Approximately 20% of the total renal blood flow supplies the
glomeruli and 80% supplies the tubules . According to
these data, the peritubular capillaries could be affected
and suffer damage due to the MBP increase.
In the kidneys, autonomic control of blood pressure is
maintained as a constant perfusion flow along
peritubular capillaries by the sympathetic nervous system (SNS),
which innervates the three major renal neuro-effectors,
the juxtaglomerular granular cells, the tubular epithelial
cells, and the renal vasculature [7, 37]. It has been
observed that the SNS is over-activated in hypertensive
states and exposure to PM2.5 could stimulate its activity
[38, 39]. Stimulation of the renal sympathetic nerve
activity (RSNA) leads to an increase in renin secretion,
and the increased renal tubular sodium reabsorption
decreases the renal blood flow . As an alternative
hypothesis, PM2.5 exposure may impact the RSNA by
affecting the circumventricular organs within the central
nervous system because these brain structures lack a
normal blood–brain barrier and are sensitive to circulating
Ang-II . In the context of the effect of PM on the RAS
and KKS described in our previous report , systemic
stimulation of the circumventricular organs by Ang-II
may contributes to the stimulation of RSNA through its
connections with sympathetic preganglionic neurons in
the intermediolateral column of the spinal cord to the
efferent sympathetic fibers that innervate the kidneys.

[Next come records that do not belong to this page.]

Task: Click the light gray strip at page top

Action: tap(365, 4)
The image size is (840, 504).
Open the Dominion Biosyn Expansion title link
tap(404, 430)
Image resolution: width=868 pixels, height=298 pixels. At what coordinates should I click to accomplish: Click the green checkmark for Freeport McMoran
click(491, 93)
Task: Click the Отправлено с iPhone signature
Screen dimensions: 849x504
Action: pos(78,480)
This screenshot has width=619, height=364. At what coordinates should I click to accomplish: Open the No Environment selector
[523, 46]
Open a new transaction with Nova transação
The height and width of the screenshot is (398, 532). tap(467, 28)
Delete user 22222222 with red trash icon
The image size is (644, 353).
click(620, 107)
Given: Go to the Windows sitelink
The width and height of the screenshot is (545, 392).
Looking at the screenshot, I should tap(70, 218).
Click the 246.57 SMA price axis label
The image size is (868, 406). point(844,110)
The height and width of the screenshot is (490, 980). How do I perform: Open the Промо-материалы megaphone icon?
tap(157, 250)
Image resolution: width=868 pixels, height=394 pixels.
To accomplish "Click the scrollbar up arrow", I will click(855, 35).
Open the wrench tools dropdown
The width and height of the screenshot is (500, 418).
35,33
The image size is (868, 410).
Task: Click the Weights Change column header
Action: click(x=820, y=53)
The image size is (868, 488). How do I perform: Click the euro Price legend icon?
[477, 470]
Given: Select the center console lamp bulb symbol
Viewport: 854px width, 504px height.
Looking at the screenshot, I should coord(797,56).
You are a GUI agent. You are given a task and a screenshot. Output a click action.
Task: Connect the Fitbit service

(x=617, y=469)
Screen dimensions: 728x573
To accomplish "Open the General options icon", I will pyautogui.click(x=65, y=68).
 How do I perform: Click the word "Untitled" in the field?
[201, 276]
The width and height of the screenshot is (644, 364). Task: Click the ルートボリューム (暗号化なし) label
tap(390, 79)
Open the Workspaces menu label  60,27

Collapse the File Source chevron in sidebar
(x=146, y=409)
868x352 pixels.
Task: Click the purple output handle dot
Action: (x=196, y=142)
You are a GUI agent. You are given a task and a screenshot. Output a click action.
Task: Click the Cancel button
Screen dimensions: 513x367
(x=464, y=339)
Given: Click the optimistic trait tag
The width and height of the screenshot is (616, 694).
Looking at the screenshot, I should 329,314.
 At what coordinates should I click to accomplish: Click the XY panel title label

Eight weeks of exposure to PM2.5 or FA did not affect
the body weights or kidney relative weights in the rat
experimental model used in this study. However, exposure
to PM2.5 modified water consumption as well as the
urinary flow rate. The water consumption data suggested
a possible dehydration of the animals in the PM2.5
group. The possible roles of airflow and the time in the
hermetic chamber in these changes were excluded
because both, the PM2.5 and FA groups, were exposed
under the same experimental conditions of airflow
(2.5 L min−1) and time (5 h). For this reason, it can be
suggested that: 1) exposure to PM2.5 could induce a loss
of water within the airways through the hydroscopic
properties of the PM2.5 that stimulated thirst and water
intake, and both phenomena could have contributed to
the increase of urinary flow; 2) neurohormonal
stimulation (angiotensin-aldosterone-vasopressin) could promote
increased water consumption and/or increase urine
production through the autonomous nervous system and the
central nervous system (CNS). The last elements of this
pathway to be affected are the circumventricular organs,
which are sensitive to osmolality fluctuations and produce
the sense of thirst . A dehydrated state or a
vulnerability to this condition has been observed in diseases such as
cystic fibrosis, bronchitis and asthma. The pulmonary
water lining is necessary for adequate pulmonary
clearance and is involved in the hydration and protection of
the pulmonary epithelium [43–45]. A dehydrated state
resulting from exposure to PM2.5 may contribute to lung
susceptibility to infection and diseases.
Although the urinary volume increased, the general
urine parameters, such as pH and specific gravity, were
not modified at the end of the subchronic exposure.
However, surprisingly, the presence of hemoglobin in
the urine from the PM2.5 group was observed. These
data were consistent with the analysis of the urinary
sediment, which showed the presence of erythrocytes
was indicative of an isolated microscopic hematuria in
the PM2.5-exposed group. This could have been the
result of an effect on the renal microvascular circulation.
However, there are many different causes of hematuria,
including urinary infections, hypertension, and cancer,
among other pathological states . Further analysis
must be performed to determine the origin of the red
blood cells present in the urine and their association
with particulate exposure.
The hydration state and the urinary sediment analysis
suggest that the kidney function was compromised after
exposure to PM2.5. The data for the plasma creatinine and
eGFR levels support our hypothesis. Specifically, the
plasma creatinine increased modestly and the eGFR
decreased (approximately 15% compared to the FA group)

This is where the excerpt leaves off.